Living in the city, for all its promise of adventure, is fraught with uncertainty.
People converge on it with the hope of a better life, believing that somehow, just by being here, their lives will change direction and fortunes will present themselves.
That is rarely the case. But the exodus that takes place in the search of greener pastures is unceasing. Small towns and rural area are seen as having nothing to offer but the dignity of isolation.
It is to the city, the epitome of urban dwelling, that hopes come to be crushed and burning ambitions thoroughly extinguished. Inequality presents itself more acutely here than any other place. Johannesburg is an archetype of this kind of city, where a Dickensian Tale of Two Cities (or many micro-cities) is constantly unfolding and morphing into various social manifestations.
It has the undeniable feature of being an Afropolitan centre of note yet, like anything that grows bigger and reaches further into the skies, the shadow that is cast behind it equally looms larger. It is this shadow that prevents a city like Johannesburg from ticking all the boxes of a sustainable city with the potential of being great.
Joel Kotkin, an urban historian and writer, notes that there are three critical factors that make the city a great place to live. He lists these as the sacredness of place, the need for security and the role of commerce, making the argument that "cities thrive only by occupying a sacred place that both orders and inspires the complex natures of gathered masses of people".
One is tempted to say that Johannesburg meets these criteria, albeit reluctantly and, in the same breath, one cannot deny that it also fails to do so. Johannesburg is, if nothing else, multifaceted and schizophrenic. Its landscape is constant, but inside, it is anything but.
We already know its history. It has been the stage upon which the all-devouring political factors that shaped the history of this country took place. It has also been the place in which commerce thrived and played a significant role before abandoning ship, especially in the context of the mining town that came to form its foundation and indirectly infuse it with the never-ending energy with which it has come to be associated.
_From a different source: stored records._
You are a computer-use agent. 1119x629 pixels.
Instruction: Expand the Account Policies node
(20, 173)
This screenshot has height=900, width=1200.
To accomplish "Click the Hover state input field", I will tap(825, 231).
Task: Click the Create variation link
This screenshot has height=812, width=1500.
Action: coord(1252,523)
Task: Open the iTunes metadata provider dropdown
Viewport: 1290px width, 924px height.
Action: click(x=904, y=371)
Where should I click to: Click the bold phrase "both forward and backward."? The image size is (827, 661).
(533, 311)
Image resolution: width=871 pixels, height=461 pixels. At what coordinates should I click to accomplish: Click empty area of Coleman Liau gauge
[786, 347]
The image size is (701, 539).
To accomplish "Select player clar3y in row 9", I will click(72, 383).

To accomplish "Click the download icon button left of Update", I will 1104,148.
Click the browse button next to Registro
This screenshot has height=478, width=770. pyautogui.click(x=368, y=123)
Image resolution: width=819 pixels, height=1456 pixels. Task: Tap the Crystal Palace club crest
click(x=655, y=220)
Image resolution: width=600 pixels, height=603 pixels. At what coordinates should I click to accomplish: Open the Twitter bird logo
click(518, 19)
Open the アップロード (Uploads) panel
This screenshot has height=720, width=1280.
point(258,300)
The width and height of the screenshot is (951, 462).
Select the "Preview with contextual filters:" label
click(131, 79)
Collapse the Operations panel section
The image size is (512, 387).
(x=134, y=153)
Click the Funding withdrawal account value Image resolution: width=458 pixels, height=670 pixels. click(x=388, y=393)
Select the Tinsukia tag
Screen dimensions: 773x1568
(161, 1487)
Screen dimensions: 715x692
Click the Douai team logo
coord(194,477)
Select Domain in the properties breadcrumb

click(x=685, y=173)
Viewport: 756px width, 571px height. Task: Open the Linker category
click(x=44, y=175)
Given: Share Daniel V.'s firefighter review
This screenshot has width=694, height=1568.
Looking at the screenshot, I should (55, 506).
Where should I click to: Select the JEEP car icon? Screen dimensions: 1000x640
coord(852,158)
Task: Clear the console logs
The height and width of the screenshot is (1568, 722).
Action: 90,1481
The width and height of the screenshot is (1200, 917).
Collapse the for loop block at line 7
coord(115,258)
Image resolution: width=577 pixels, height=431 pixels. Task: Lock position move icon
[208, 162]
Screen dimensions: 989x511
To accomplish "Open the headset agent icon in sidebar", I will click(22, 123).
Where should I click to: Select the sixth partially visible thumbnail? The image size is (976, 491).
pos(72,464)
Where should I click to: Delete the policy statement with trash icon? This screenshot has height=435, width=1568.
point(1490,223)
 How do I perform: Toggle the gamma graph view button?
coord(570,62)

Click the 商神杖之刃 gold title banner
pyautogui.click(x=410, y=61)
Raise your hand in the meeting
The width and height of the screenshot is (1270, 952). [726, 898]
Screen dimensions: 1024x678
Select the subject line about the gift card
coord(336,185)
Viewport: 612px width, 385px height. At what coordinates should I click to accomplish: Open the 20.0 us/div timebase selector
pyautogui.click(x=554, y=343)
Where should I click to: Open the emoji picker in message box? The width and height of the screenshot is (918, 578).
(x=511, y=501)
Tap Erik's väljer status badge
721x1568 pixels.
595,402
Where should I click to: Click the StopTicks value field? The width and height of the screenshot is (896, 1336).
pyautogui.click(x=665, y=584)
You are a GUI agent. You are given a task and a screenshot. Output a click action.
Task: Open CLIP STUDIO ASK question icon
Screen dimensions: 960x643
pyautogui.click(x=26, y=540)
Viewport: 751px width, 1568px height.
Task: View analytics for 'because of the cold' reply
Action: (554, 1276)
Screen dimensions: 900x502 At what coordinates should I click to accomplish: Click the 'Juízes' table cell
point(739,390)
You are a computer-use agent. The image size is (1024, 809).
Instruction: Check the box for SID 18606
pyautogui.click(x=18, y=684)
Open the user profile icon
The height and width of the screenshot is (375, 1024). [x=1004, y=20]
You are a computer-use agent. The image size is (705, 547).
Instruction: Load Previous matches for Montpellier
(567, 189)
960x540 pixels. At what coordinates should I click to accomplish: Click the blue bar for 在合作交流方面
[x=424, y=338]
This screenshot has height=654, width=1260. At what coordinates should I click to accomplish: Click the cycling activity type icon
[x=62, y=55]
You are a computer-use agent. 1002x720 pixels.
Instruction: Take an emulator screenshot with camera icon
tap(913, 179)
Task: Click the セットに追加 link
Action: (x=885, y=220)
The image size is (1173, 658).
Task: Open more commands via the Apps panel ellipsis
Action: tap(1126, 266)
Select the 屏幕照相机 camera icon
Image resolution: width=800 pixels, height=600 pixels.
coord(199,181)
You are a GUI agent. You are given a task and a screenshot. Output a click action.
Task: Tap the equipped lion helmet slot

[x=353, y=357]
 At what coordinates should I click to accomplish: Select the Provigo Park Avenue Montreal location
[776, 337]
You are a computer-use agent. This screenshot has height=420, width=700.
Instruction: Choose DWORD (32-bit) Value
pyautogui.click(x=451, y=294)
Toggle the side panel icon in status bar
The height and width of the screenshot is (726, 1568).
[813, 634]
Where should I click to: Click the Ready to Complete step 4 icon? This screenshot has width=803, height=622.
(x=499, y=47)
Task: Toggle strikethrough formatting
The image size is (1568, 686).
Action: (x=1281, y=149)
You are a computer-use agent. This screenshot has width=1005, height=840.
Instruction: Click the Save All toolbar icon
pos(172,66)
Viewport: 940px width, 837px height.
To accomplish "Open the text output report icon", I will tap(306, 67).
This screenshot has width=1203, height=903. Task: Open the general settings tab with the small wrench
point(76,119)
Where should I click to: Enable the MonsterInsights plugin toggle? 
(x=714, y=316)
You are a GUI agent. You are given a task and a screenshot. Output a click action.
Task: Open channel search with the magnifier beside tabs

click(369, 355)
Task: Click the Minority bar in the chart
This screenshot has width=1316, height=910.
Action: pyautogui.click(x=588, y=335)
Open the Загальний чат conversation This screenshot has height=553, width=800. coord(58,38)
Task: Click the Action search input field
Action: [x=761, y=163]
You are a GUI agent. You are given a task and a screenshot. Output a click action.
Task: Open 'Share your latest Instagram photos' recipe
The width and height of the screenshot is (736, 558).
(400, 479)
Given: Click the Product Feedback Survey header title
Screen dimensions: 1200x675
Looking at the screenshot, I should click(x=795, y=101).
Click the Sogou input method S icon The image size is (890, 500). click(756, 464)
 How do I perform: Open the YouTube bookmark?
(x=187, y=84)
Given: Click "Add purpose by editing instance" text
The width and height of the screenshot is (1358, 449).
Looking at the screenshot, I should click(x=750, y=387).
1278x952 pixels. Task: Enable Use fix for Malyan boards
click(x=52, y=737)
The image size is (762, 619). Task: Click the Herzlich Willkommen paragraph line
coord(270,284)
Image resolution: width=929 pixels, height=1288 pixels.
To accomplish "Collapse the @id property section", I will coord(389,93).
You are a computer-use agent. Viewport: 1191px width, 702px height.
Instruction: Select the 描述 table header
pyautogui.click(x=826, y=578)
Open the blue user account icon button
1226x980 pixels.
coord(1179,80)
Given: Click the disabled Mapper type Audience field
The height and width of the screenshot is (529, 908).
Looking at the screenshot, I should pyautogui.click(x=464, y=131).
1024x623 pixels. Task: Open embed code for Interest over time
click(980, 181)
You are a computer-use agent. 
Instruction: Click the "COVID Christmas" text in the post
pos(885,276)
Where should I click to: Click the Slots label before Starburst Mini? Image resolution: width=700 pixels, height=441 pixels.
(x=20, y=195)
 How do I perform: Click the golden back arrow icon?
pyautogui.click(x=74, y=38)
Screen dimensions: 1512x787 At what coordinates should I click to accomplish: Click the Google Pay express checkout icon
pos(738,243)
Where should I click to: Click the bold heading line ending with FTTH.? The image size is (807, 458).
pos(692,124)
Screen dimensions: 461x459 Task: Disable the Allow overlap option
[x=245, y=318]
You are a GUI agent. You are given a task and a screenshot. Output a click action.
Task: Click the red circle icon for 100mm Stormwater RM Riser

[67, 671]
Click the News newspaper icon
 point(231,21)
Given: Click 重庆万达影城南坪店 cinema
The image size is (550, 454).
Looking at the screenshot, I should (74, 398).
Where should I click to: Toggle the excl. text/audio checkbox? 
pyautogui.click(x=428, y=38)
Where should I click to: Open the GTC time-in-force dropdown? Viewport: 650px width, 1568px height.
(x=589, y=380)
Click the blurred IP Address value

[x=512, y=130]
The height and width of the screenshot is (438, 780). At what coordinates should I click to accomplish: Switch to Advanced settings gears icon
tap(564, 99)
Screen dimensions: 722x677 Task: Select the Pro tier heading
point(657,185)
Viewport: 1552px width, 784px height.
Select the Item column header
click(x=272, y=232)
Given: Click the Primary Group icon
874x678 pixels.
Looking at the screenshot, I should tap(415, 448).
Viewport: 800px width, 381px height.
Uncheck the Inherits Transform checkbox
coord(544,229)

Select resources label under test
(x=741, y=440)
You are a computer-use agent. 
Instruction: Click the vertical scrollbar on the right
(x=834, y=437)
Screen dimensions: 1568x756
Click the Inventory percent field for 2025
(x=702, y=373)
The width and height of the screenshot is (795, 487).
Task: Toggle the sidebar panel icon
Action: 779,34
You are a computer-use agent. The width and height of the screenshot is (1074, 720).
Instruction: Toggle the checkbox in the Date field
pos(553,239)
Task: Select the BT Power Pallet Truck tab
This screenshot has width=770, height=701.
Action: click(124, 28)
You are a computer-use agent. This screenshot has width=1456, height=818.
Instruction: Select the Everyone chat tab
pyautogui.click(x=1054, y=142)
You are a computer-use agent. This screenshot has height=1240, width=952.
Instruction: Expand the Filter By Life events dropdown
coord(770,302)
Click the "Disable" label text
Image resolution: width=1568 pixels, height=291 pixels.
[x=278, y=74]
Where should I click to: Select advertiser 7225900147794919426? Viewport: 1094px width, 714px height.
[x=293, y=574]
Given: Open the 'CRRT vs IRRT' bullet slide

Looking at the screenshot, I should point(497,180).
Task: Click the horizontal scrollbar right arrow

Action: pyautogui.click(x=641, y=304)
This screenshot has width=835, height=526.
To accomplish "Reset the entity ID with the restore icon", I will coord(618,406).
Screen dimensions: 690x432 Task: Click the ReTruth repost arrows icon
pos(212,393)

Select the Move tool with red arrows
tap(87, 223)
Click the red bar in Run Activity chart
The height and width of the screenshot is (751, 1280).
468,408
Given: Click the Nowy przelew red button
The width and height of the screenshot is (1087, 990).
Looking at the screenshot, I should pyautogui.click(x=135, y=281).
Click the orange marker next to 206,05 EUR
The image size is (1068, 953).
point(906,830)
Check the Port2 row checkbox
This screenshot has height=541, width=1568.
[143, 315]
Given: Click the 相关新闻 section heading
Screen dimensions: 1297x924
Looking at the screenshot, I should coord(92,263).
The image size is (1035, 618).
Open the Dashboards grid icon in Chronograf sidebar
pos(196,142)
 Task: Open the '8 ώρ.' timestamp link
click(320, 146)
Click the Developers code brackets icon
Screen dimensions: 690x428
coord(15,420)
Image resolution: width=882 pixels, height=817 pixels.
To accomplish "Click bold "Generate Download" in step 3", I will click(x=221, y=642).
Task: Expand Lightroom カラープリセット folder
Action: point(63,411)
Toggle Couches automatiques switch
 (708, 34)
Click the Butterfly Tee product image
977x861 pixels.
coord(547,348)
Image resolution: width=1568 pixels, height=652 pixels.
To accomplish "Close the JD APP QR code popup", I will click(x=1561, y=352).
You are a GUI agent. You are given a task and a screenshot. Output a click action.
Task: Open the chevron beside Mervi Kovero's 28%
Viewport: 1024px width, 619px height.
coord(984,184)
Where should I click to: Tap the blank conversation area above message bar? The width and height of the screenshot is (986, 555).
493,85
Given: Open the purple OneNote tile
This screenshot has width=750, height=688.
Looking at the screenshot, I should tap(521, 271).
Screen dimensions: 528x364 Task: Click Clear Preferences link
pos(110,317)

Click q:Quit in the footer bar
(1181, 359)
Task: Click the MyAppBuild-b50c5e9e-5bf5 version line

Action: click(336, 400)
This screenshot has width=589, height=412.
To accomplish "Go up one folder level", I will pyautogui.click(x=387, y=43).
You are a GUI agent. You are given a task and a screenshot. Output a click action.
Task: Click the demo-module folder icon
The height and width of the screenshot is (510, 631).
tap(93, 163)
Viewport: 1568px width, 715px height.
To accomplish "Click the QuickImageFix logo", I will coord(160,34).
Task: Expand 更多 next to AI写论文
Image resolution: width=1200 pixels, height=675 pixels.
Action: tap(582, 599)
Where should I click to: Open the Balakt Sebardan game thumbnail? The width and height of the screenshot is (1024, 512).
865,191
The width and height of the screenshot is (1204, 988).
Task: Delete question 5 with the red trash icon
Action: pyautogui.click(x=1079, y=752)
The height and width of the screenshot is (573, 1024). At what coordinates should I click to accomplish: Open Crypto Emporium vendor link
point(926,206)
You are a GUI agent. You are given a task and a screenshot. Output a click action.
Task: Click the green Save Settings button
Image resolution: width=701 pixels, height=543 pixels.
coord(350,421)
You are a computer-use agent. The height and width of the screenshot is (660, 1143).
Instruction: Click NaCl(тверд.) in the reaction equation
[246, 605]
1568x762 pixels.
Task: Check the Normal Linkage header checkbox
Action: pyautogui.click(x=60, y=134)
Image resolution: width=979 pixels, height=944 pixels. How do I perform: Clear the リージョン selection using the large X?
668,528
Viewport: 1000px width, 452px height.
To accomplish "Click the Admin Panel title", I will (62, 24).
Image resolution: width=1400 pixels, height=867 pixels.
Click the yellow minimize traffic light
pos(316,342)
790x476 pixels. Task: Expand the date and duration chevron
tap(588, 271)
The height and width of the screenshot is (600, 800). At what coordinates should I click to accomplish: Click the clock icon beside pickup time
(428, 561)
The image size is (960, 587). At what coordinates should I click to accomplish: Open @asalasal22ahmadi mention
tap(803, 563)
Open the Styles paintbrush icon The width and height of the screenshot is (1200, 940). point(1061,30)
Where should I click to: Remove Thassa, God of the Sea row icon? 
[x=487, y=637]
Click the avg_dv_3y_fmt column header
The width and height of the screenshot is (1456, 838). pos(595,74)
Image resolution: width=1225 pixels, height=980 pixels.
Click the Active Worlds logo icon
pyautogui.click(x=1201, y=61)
When commercial institutions had all but left the city in droves (for their own greener pastures in Sandton) the Johannesburg that remained became an architectural relic whose intended glory was never achieved.
Relics are in some instances all that is left behind now. The old stock exchange stands hauntingly empty; nothing but a cathedral-like space with dusty trading booths and seven stained-glass windows in woeful praise of capitalism. Abandoned buildings stand eerily on the sides of the inner city streets, mere distances away from the commercial hubs of the banking districts and cultural precincts.
However, despite its shortcomings, you will not find Johannesburg empty at any given moment. If you do, you should know that you're probably in the wrong place. It still has that unmistakable current of energy that pulls everything and everyone to it. It has a life and a mix of people so unique that one often feels that this is the part of it that fails to receive enough recognition.
I am still not sure if Johannesburg fits the bill of what Kotkin would regard as a great city, or even a city with the potential to be great, but I am certain that its inhabitants do regard it as just that.